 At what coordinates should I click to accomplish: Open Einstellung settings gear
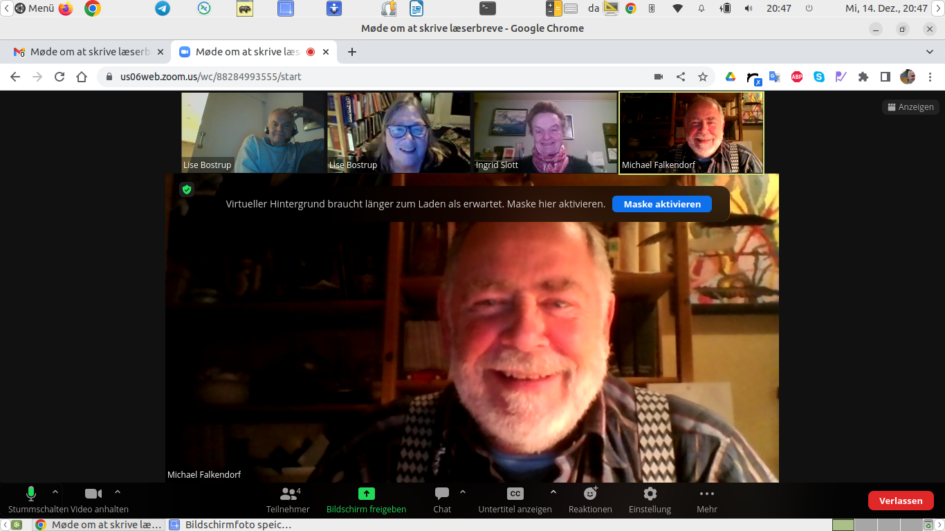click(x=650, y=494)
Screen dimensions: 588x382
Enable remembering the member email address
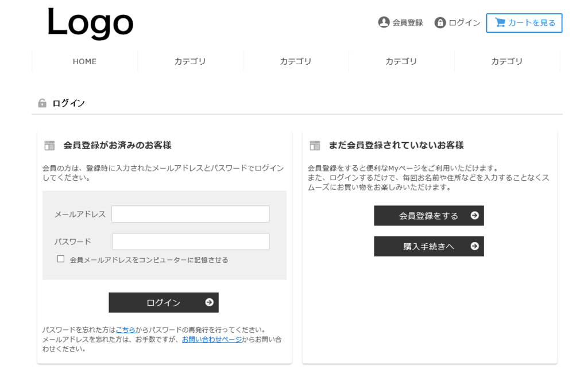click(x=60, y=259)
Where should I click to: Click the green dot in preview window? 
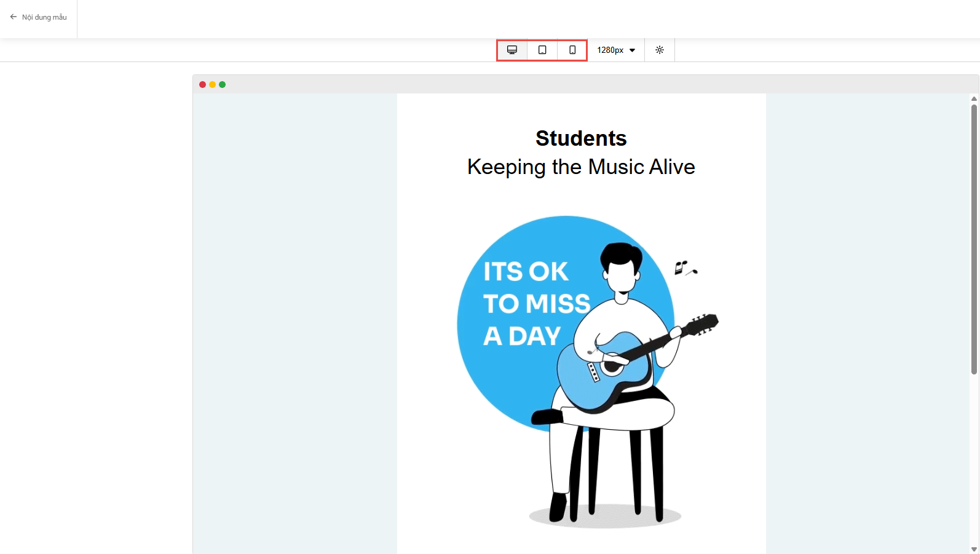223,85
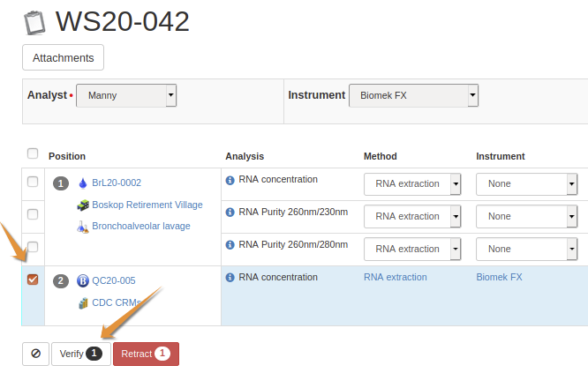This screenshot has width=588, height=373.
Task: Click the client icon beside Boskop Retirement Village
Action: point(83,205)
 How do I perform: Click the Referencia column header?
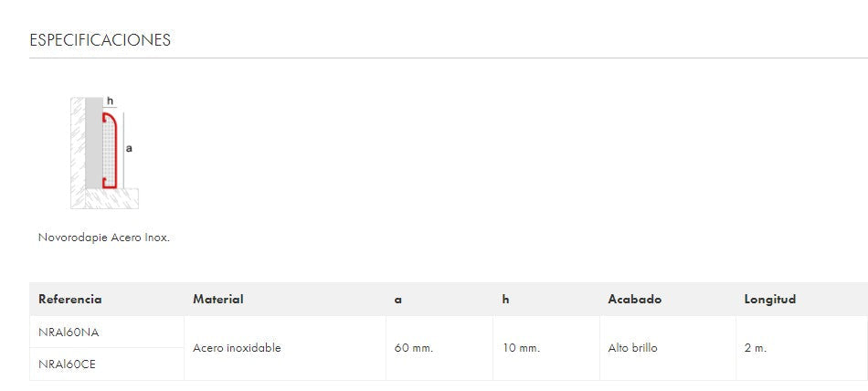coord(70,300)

:::

WHAT YOU SHOULD DO:
Beginning with the line that has "Enable remembering the member email address", repeat each remaining line of the data above word for word, keeping pictures out.

ANSWER SPACE:
Enable remembering the member email address
click(x=60, y=259)
Where should I click to: Click the green dot in preview window? 
223,85
This screenshot has width=588, height=373.
Task: Click the client icon beside Boskop Retirement Village
Action: point(83,205)
 How do I perform: Click the Referencia column header?
coord(70,300)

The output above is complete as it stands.